The Vault

A Depression-Era Zoo Housed Wolves and Three Species of Bears Together. It Didn’t End Well

Artist’s Rendering, the Milwaukee Journal, Oct. 23, 1932.

Now@MPL 

In October 1932, in Milwaukee’s Washington Park Zoo, two young polar bears drowned a black bear in a pool, over the course of a half an hour. Hundreds of visitors gathered, as the group of animals that had been kept in a single enclosure—three grizzly bears, three polar bears, five black bears, and three wolves, in total—assembled to look on.

When the black bear finally died, the other animals began to eat its body. The staff of the Milwaukee Public Library, which recently recalled this failed experiment in multi-species housing on its blog Now@MPL, write that the zookeepers struggled to contain the melee; eventually, “the Fire Department arrived and removed the mutilated carcass with grappling hooks.” 

The Washington Park Zoo’s keeper Edmund Heller got the idea to put all of these charismatic species in one enclosure from Heinrich Hagenbeck, son of Carl Hagenbeck, the German animal trainer, dealer, and zoo designer. One of the elder Hagenbeck’s principles of zoo-building was that animals could be exhibited in uncovered pits or enclosures, rather than in the barred cells that had been common before that time. Heinrich Hagenbeck ran the family’s zoo after his father died in 1914, and he experimented with combining species in a single enclosure, to “partially simulate nature,” as the librarians write. 

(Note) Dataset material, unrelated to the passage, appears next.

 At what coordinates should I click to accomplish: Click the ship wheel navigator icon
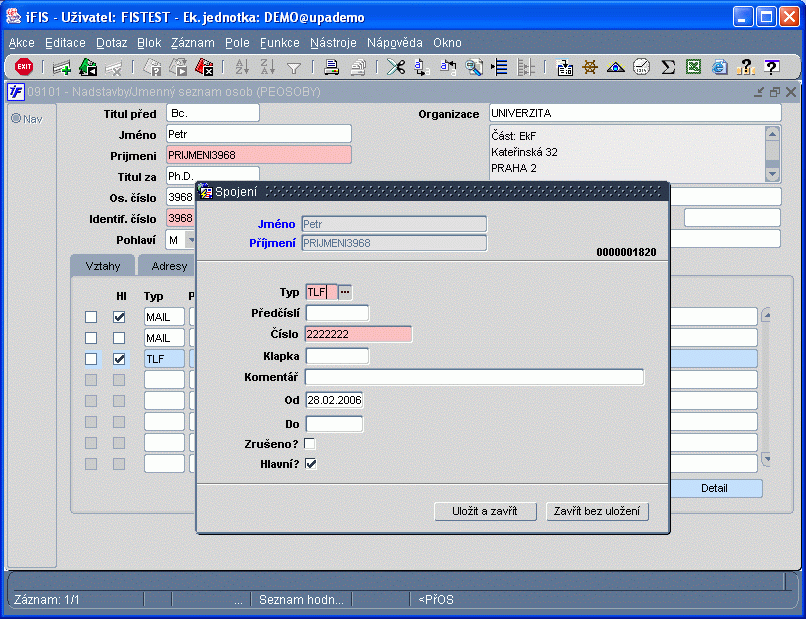click(590, 67)
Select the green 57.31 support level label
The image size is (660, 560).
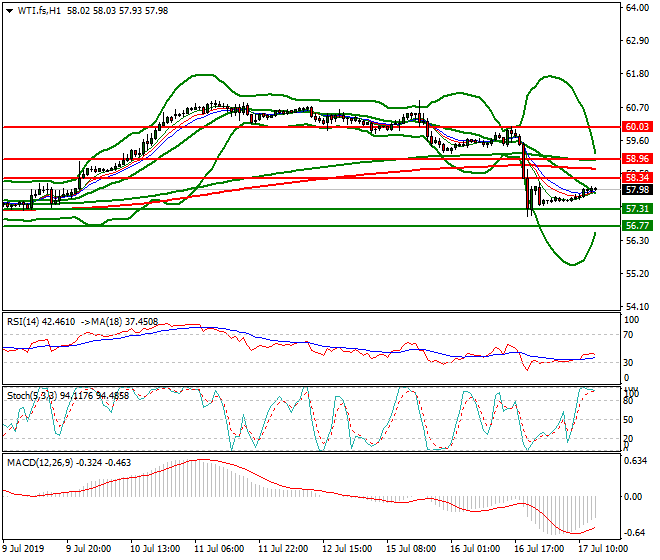click(x=637, y=209)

In Milwaukee, after the events of October 1932, Heller resisted the idea that he had made a mistake, and kept the group of animals together. In July 1933, a polar bear again drowned a black bear; Heller argued that the black bears would soon learn their lesson, and would stay away from the pool when polar bears were in the vicinity. But in August,1933, the polar bears trapped a third black bear in the pool and killed it. 

These events were not common at the time—the librarians point out that newspapers nationwide reported on the drownings. Heller eventually relented, and the remaining black bears were moved to a separate enclosure. 

After I posted the link to the library’s blog post on Twitter, writer Eva Holland pointed out that this tragedy repeated itself in British Columbia in 2005, when two grizzly bears and a pack of wolves were temporarily housed together in a 5-acre enclosure at the wilderness sanctuary Grouse Mountain. In that case, one of the bears killed a grey wolf in a fight over food, as a group of visitors looked on.